Both Kohli, and MS Dhoni before him have been more than happy to score between 300 and 325 while batting first and then apply the scoreboard pressure to win games. The approach has been to build the innings in the first few overs before going all guns blazing in the last 10.
A new-look Indian cricket team defeated South Africa on its own soil in Durban on Thursday evening convincingly to take a 1-0 lead in the six-match series. Chasing a target of 270 runs, skipper Virat Kohli’s century ensured that team India won the match with 4.3 overs to spare. The Indian cricket team has been one of the most consistent ODI units since the 2015 ODI World Cup. Their top-six average 49.37 in this period which is the highest among the Test playing nations. The concern, however, remains to be the strike-rate. In an era where 350 is the new 300, only Hardik Pandya and Kedar Jadhav have scored at over 100 for India, resulting in only four 350 plus scores since the last world cup.
Both Kohli, and MS Dhoni before him have been more than happy to score between 300 and 325 while batting first and then apply the scoreboard pressure to win games. The approach has been to build the innings in the first few overs before going all guns blazing in the last 10. The latest move to play Ajinkya Rahane at number 4 further strengthens this philosophy. As explained by Kohli, the decision was taken keeping in mind the tough batting conditions of England, where the next 50-over World Cup will be played in less than 14 months.
But, this is where the team management might have missed a trick. England isn’t the same place as it used to be. In the Champions Trophy held in England last year, teams scored over 300 runs quite successfully, making India’s approach a risky one. Even not so strong Sri Lanka had chased down 321 against men in blue last year with ease. At the end of 2016, team India scored 300-plus totals in Perth and Brisbane and made 295 in Melbourne – all in a span of five days, and lost each time.
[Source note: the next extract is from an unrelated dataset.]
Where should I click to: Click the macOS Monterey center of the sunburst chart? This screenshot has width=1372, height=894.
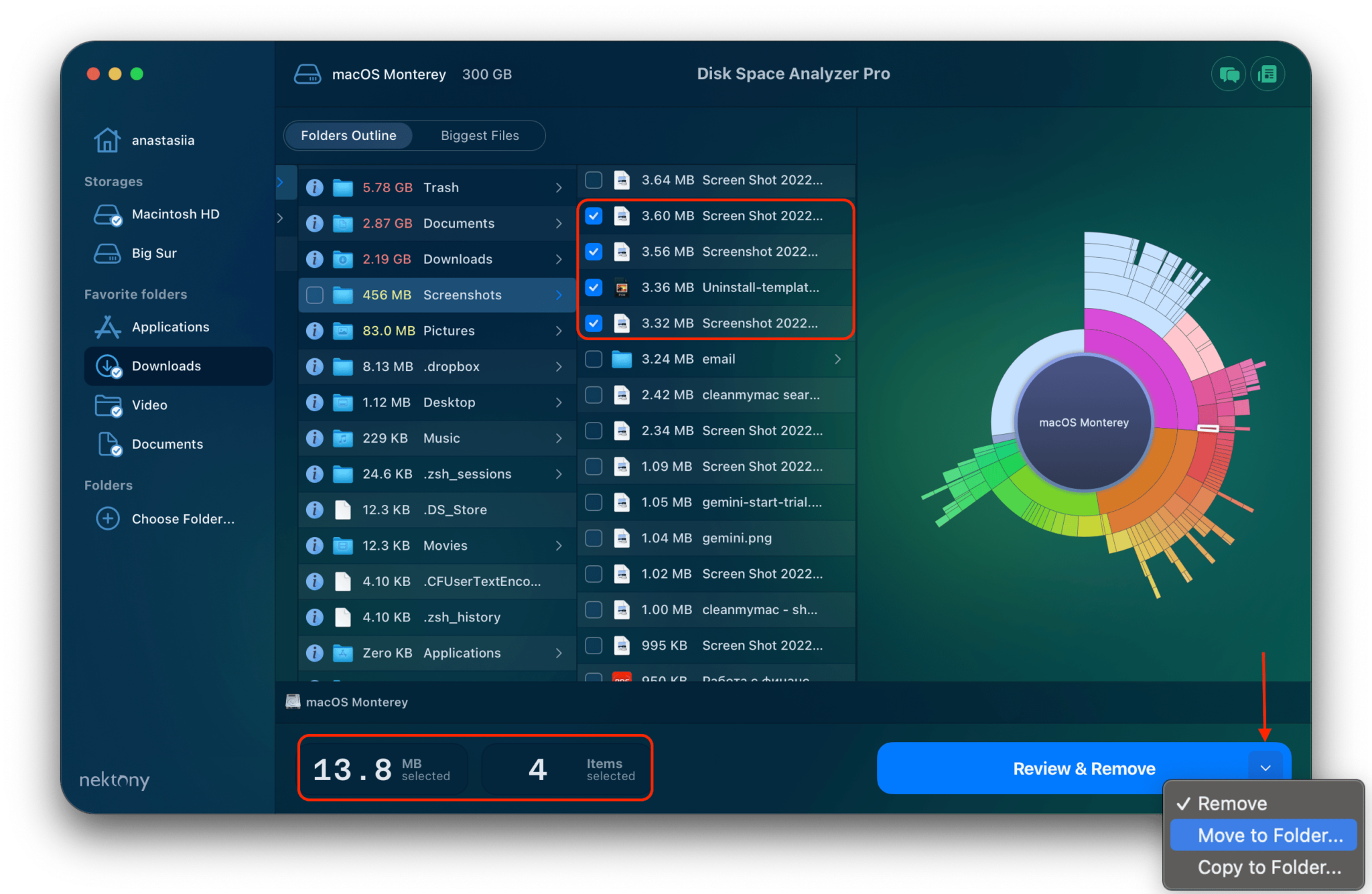(1083, 422)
— BCCI (@BCCI) February 1, 2018
So what has to be done? To find out, we turn towards a team that has set new standards for opponents in the 50-over format.
A month before the 2015 World Cup, England had sacked Aliastar Cook and appointed Eoin Morgan as their limited-overs skipper. Before leaving for Australia, the team had said that it would take an ‘absolute stinker’ for them to make it to the quarter-final. Their highest score in the tournament was 309 and as it turned out, England failed to reach the last 8 round. The coach was sacked, the team was given a new look but the captain remained same.
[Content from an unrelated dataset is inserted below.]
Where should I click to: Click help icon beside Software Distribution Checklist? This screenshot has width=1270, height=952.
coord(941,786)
Eoin Morgan, with his magic wand, chanted some ‘mantra’ that changed England cricket forever. In their first ODI assignment after the World Cup, England scored 408, 365, 302, 350, and 192 (in 25 overs) against New Zealand in a five-match series. There was no looking back.
A team full of mercenaries with a bat in their hands from number 1 to 8, was something the cricketing world had seen for the first time. Since then, England has scored over 300 runs a staggering 26 times and went past 350, nine times, highest by any team in this period. Their top-six have a strike-rate of 98.94 in this period, which again is the highest by any Test playing nation.
The kind of consistency England have enjoyed with this brand of cricket is also incredible. Eoin Morgan who is just a few runs away from becoming England’s leading run-scorer in ODIs has successfully implemented the ‘Morgan model’ of cricket which is now posing some serious threat to other countries.
— BCCI (@BCCI) February 2, 2018
The success can be judged by the fact that days after Australia whitewashed England in the Ashes, the latter completely dismantled the same opponent in the ODI series, winning it 4-1. “It just looks like the way they play is for everyone to go really hard and Joe Root is sort of the rock in the middle. He just plays good cricket and guys bat around him,” was Smith’s assessment of England’s performance.
The Australian captain did have a valid point. When everyone is hitting the ball, there will be a collapse at some point. And, who else knows it better than India. They have faced this situation before and IPL was blamed. But, with Virat Kohli as what Steve Smith described as a rock, the Indian team can also follow the ‘Morgan model’ if they want to lift the prestigious World Cup trophy next year.
However, with 14 months left for the tournament, all the teams including India still have the time to decide if England’s brand of cricket is feasible and sustainable or not. At this moment, it looks fascinating, nevertheless.